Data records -
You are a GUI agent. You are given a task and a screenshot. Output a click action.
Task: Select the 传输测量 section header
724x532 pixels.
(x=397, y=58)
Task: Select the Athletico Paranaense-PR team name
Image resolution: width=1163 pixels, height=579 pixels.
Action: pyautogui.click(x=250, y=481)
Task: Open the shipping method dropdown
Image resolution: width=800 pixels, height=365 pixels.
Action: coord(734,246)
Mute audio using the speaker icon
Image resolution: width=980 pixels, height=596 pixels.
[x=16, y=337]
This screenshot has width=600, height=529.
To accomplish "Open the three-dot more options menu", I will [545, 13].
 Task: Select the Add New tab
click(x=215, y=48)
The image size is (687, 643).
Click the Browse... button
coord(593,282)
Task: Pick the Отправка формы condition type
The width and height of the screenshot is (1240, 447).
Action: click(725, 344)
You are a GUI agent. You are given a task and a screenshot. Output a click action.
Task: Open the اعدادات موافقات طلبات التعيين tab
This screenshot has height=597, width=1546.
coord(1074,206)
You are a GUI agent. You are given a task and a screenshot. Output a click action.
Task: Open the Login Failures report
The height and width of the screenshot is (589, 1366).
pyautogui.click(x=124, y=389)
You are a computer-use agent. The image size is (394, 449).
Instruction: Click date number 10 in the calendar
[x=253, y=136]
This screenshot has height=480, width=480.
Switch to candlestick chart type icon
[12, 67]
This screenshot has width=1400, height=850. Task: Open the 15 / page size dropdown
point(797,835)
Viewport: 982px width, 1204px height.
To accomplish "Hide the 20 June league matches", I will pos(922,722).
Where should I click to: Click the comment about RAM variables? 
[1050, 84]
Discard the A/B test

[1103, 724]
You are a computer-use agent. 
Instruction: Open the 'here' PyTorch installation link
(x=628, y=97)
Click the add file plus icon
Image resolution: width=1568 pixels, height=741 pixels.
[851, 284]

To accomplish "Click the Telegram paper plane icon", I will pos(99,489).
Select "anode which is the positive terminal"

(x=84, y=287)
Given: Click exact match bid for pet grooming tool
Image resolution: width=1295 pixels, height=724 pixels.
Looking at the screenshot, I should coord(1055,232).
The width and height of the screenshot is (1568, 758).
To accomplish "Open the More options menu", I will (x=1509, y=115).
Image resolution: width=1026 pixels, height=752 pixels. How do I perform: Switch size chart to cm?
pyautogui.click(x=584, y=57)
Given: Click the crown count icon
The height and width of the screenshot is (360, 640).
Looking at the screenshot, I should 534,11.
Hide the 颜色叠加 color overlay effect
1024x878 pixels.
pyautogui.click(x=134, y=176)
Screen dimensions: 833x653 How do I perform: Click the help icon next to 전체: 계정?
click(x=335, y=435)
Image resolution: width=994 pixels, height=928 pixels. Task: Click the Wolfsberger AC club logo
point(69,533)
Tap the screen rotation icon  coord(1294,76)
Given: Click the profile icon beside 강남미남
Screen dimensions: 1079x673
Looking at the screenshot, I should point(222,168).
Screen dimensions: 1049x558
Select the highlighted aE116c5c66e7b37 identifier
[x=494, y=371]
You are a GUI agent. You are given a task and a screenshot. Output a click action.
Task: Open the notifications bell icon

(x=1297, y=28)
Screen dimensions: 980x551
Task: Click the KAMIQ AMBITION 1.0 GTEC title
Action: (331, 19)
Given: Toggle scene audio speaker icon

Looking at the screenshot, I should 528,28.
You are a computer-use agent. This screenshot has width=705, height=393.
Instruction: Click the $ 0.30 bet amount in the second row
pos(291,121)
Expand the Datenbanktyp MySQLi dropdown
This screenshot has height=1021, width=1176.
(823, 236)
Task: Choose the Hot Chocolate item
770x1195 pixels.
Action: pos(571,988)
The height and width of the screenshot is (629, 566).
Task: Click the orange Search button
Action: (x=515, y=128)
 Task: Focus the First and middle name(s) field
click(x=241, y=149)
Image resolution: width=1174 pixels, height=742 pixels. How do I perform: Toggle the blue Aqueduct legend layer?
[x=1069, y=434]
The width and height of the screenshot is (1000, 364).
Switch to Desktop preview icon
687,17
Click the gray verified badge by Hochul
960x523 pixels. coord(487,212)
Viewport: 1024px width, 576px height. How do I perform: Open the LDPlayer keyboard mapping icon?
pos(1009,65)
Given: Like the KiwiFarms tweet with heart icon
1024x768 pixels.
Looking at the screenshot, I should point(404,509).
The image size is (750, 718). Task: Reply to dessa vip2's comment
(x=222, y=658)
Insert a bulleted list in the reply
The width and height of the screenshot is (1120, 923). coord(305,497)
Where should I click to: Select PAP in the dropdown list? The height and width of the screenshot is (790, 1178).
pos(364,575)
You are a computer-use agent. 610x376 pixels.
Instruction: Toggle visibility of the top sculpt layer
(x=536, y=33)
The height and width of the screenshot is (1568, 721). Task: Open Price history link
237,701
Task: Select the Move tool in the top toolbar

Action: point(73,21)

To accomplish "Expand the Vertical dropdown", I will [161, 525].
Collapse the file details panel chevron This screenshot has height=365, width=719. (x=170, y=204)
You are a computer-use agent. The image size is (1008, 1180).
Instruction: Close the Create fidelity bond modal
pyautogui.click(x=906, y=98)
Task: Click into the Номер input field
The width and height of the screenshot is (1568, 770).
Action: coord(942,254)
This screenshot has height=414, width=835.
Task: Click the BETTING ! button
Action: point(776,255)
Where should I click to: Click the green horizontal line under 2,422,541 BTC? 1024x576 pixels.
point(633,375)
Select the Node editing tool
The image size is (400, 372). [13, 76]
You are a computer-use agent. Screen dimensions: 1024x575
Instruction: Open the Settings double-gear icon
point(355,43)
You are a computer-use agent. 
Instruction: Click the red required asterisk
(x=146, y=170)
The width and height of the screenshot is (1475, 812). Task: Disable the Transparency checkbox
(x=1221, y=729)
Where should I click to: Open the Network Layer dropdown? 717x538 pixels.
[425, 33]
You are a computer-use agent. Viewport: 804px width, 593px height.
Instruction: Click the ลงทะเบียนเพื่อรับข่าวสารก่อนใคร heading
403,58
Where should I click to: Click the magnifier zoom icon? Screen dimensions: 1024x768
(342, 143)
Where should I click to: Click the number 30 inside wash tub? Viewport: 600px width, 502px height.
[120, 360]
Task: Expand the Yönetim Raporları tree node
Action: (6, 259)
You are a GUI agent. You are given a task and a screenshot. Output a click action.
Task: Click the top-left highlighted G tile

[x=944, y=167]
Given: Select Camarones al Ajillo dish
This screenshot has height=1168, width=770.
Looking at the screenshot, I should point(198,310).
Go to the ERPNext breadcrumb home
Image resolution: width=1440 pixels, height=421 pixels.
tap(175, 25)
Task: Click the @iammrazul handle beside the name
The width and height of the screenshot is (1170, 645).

Problem requirements -
Which lines of the entries above contain the string "options"? Copy each one.

Your solution -
To accomplish "Open the three-dot more options menu", I will [545, 13].
To accomplish "Open the More options menu", I will (x=1509, y=115).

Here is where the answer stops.